İstanbul Kent Savunması’nın çağrısıyla toplanan halk, 30 yıllığına Doğuş Grubuna verilen ve “Galataport” ismiyle anılan proje için, hukuksuz biçimde toplanan ÇED toplantısını yaptırmadı.
Toplantının yapılacağı Karaköy Liman İşletmeleri Yolcu Salonu önünde toplanan kent savunucuları, önce basın açıklaması yaptı daha sonra toplantı salonuna girerek toplantıyı protesto etti. Toplantı “sermaye defol, İstanbul bizimdir”, “bu daha başlangıç, mücadeleye devam” sloganları ile başlayamadan bitmiş oldu.
Toplantıdan önce İstanbul Kent Savunması adına basın açıklamasını okuyan Dr. Zerrin Bayraktar, “Karaköy sahilinin büyük bir bölümünü özelleştirecek ve halka tamamen kapatacak olan bu projeye karşı çıkmanın, Karaköy esnafının, bütün Beyoğlu ve İstanbul halkının boynunun borcu olduğunu düşünüyoruz. 2005 yılından beri Beyoğlu’nun kabusu olan bu proje, bütün yasalara, koruma kanunlarına aykırı bir biçimde hayata geçirilmek istenmektedir. Galataport projesinin Haliçport projesinden, Okmeydanı kentsel dönüşüm projesinden, adım adım otelleştirilen İstiklal Caddesi’nden ve Tarlabaşı’ndaki kentsel sürgünden bağımsız olmadığını çok iyi biliyoruz. Söz konusu olan başta kıyı bölgesinin olmak üzere Beyoğlu’nun özelleştirilmesi, kamusal niteliğinden arındırılması, yaşam değil sermaye odaklı dönüştürülmesidir. Bütün süreçlerinden habersiz olduğumuz, ihale, plan-proje aşamalarından bilinçli bir biçimde uzak tutulduğumuz bu projenin ne hikmetse göstermelik kısmından haberdar oluyoruz. Yasal prosedür gereği yapmaları gereken ve bu projede halkın katılımının olduğu yalanını söyleyecekleri mecralar için yapılan bu ÇED toplantısı bizim nazarımızda hiçbir meşruiyete sahip değildir. Ayrıca, bu proje geçtiğimiz yılın son günlerinde Beyoğlu derneklerinin açtığı dava sonucu iptal edilen Beyoğlu Kentsel Sit Alanı Koruma Amaçlı Nazım İmar Planı’na da aykırı hususlar taşımaktadır’’ dedi.
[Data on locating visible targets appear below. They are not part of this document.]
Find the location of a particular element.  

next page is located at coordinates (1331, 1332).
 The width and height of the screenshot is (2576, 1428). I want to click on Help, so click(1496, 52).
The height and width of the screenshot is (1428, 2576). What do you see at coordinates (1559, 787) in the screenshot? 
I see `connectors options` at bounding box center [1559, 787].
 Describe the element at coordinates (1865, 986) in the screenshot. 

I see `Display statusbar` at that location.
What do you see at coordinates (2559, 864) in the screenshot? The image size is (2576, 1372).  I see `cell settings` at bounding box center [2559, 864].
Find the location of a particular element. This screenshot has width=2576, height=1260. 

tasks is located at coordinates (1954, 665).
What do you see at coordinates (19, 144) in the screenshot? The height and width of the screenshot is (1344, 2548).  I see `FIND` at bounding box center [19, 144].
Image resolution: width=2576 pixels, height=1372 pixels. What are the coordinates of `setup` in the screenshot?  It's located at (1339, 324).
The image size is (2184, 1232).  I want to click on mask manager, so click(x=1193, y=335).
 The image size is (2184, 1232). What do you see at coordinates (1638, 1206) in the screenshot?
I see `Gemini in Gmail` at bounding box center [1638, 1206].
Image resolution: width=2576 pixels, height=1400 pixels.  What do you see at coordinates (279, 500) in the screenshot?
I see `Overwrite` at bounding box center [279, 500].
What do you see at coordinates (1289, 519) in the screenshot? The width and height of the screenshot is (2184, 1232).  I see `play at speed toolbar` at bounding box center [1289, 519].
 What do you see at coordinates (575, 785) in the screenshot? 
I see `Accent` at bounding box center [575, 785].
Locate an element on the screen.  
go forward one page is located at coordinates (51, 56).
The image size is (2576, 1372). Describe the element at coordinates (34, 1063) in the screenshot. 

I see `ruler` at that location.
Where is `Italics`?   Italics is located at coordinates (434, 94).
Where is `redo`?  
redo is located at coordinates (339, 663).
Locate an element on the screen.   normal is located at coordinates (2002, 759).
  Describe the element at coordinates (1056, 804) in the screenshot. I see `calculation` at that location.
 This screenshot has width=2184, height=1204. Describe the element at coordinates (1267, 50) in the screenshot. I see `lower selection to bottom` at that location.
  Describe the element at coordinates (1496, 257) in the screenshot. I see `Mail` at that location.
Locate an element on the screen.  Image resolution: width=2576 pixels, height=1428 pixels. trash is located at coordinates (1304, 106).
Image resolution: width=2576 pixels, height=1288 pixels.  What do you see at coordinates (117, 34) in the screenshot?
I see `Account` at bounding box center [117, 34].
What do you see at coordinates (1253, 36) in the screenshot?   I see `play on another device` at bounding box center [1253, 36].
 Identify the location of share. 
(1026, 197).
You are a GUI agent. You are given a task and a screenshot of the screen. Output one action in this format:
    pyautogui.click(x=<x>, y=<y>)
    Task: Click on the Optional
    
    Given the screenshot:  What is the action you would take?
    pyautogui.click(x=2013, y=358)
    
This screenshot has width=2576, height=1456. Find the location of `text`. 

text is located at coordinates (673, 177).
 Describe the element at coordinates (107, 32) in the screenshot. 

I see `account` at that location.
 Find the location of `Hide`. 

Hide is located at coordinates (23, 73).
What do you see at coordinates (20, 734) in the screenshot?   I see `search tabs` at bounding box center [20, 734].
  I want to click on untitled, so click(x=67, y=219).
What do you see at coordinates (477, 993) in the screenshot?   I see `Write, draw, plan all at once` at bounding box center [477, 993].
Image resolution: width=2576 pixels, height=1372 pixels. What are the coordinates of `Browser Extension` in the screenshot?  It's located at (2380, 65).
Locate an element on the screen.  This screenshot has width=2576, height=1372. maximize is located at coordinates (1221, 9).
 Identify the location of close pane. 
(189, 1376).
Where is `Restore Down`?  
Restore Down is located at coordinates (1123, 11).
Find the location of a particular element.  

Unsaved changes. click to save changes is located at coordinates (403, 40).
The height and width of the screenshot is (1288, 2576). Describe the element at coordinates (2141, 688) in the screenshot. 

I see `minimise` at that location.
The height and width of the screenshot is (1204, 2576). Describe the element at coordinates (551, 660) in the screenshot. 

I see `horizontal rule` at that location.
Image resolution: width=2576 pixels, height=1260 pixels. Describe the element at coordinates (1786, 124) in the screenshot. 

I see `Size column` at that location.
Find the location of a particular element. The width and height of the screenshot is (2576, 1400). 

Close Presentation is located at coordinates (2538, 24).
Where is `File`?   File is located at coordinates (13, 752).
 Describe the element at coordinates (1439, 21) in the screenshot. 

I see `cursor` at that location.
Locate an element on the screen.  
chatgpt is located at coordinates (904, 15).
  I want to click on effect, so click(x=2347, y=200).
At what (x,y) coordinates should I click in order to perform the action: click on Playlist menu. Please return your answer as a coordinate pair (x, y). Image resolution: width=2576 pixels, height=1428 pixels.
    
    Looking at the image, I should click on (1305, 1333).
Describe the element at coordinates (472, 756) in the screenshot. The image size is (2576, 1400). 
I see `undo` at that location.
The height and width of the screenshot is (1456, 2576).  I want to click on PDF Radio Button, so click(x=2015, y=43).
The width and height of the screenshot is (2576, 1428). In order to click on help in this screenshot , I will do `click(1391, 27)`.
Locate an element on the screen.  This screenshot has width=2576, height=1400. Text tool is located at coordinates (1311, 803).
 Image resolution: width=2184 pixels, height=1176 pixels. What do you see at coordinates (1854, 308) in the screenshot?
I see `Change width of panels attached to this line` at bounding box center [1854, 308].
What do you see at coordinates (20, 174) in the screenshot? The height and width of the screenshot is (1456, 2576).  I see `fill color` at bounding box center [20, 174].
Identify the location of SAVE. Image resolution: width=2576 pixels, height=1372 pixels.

Beyoğlu ve sahili yok edecek “proje”
Daha sonra, Mimarlar Odası İstanbul Şube Başkanı Sami Yılmaztürk, ”Sahilin 1 kilometreden uzun bir kısmını halka kapatacak, bölgeyi soylulaştırarak esnafı yerinden edecek, bölgedeki yapılaşmayı kat kat artırarak trafik sıkışıklığı gibi birçok sorun yaratacak Galataport projesi hukuksuzdur” dedi. Yılmaztürk devamında, “Galataport için yapılan imar planlarını yıllar önce meslek odaları olarak dava etmiş ve iptal ettirmiştik. 2013’ün sonunda da Beyoğlu’nun koruma amaçlı imar planı bütüncül olmadığı ve Galataport gibi mega projeleri içermediği için iptal edildi. Dolayısıyla şu anda bölge plansızdır ve bu toplantı düzenlenerek suç işlenmiştir. Hem nüfus hem de yapılaşma açısından son derece yoğun olan Beyoğlu’na ek yük getirecek herhangi bir yapılaşmaya artık izin verilmemesi gerekiyor. Buraya tek bir turist gemisi geldiğinde bile trafiğin felç olduğunu görüyoruz. Galataport gibi 24 saat işleyen bir ticarethane bu sahili artık kullanamaz ve yaşanılamaz bir hale getirecek. Sahili 1200 metre boyunca halka kapatacak bu soylulaştırma projesi ayrıca kiraları yükselterek küçük işyerleri ve esnafı bölgeden sürecek ve alanın sosyal dokusunu rant uğruna yok edecektir’’ dedi.
Mimarlar Odası’nın Avukatı Can Atalay, toplantının açılamadığı yönünde bir tutanak tutulmasını ve ÇED raporunu hazırlayan şirket yetkilileri ve Çevre ve Şehircilik Bakanlığı yetkililerince imzalanmasını talep etti. Yetkililer bunu önce kabul etmedi fakat protestocuların kararlığı üzerine bir tutanak tutularak ‘’Yurttaşların haklı ve yoğun tepkisi nedeniyle toplantının açılamadığı’’ belirtildi.